■ Exercise passage:
((

Finally, in September of 2020, soon after August displaced July as the hottest month in the Tucson record, I found an antidote, thanks to Daniel R. Wildcat of Haskell Indian Nations University.
A Yuchi member of the Muscogee Nation of Oklahoma and author of the book, Red Alert! Saving the Planet with Indigenous Knowledge, Wildcat had been working at the climate change forefront for decades. I first met him while working as a researcher. I attended a 2008 climate change conference he organized to bring together Indigenous knowledge holders and conventional scientists.
In 2020, I was working as a journalist again, writing a feature story for Native Science Report about a conference involving a group he helped found—the Indigenous Peoples’ Climate Change Working Group. Wildcat called it “the other IPCC.”
With climate change grief weighing heavily on my mind, I asked his thoughts about the despair some of us felt.

))

■ Raw data:
((

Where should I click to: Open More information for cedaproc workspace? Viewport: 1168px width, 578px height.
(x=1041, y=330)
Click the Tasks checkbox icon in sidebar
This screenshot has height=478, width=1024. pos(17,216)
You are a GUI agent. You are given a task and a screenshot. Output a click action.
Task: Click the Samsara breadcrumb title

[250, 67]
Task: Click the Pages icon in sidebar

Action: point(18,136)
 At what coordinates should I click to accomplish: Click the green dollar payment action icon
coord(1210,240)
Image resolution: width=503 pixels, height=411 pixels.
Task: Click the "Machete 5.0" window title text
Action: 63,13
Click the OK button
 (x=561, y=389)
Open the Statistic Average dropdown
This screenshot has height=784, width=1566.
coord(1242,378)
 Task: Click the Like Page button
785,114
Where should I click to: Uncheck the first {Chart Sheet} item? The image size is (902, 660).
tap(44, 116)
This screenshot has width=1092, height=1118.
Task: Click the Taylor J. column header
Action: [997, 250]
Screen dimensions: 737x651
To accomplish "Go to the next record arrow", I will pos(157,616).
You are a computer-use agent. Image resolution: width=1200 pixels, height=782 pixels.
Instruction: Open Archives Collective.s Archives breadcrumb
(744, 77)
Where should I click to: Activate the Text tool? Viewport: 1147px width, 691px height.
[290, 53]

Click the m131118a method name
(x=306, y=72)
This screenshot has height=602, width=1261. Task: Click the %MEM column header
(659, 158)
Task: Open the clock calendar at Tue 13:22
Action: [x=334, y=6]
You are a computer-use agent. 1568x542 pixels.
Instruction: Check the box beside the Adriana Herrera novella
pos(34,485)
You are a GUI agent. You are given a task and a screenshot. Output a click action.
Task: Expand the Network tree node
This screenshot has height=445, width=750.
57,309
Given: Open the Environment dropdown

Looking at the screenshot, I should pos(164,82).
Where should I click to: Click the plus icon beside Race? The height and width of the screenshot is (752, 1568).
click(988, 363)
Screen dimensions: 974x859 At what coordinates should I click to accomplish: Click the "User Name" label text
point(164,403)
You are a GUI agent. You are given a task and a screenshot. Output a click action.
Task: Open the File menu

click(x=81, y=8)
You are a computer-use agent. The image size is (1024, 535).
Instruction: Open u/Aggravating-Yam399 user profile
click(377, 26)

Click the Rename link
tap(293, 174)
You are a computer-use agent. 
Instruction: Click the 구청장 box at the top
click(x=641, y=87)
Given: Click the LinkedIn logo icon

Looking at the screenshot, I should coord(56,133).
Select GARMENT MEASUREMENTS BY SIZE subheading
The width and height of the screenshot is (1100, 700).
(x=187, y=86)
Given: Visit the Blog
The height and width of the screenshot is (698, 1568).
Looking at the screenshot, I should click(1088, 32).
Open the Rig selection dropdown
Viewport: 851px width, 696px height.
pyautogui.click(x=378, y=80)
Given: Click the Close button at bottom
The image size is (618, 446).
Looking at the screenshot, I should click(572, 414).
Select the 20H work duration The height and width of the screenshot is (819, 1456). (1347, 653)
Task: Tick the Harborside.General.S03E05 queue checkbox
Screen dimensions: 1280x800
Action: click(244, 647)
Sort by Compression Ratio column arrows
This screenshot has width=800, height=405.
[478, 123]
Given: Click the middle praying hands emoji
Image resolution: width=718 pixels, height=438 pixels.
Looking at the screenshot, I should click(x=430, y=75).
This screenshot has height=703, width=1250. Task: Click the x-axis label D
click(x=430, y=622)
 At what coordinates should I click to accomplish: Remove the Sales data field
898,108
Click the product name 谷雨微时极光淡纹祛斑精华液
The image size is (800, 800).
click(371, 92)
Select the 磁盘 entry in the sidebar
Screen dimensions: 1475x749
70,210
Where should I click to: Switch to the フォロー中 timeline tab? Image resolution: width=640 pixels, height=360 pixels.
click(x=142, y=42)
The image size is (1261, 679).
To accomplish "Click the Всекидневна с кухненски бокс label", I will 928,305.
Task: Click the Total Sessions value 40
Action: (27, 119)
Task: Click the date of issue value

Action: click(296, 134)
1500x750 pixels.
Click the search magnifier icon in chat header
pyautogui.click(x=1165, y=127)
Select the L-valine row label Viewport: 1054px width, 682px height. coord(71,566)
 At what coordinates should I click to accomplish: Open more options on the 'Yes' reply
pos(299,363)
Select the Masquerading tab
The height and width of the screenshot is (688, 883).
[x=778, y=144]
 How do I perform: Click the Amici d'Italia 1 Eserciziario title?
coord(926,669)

))

Write the next part of the passage about climate change grief and the conversation with Daniel R. Wildcat, beginning after its final sentence. The items are separate material and have no connection to the text.

“We all kind of have our moments of feeling down. But here’s my answer to that. If you’re an Indigenous person, and you’re on this planet in 2020, you realize that little more than 100 years ago, we were supposed to be the vanishing Americans, and you say ‘We’re still here.’
“In your weak moments, you start feeling sorry for yourselves—you know, everyone can have that moment where they have their own little pity party—and then you think about your grandparents. And you think, ‘Oh my God, what am I complaining about? Look at the struggles they went through. So what I need to do is really get with it.’ You have work to do.”
While not an Indigenous person myself, I appreciated the reminder that most of us do have it easier than our ancestors. One set of my grandparents arrived here from Poland in the wake of World War I. The other set, whose ancestors immigrated from Croatia and Ireland, died young, leaving my mother to raise her younger sister.
By comparison, I certainly did have it easier.
Soon after that conversation, I got another unexpected lift by participating virtually in the inaugural National Tribal and Indigenous Climate Change conference. The conference brought together members from more than 200 U.S. tribal nations with Indigenous peoples and their allies from 30 different countries.
Being a Good Ancestor was a recurring theme. One after another, speakers described how they used that concept to maintain hope. In short, they were not judging their success on whether they succeeded in changing the temperature trajectory. They focused on acting in the best way possible as individuals, working hard for coming generations.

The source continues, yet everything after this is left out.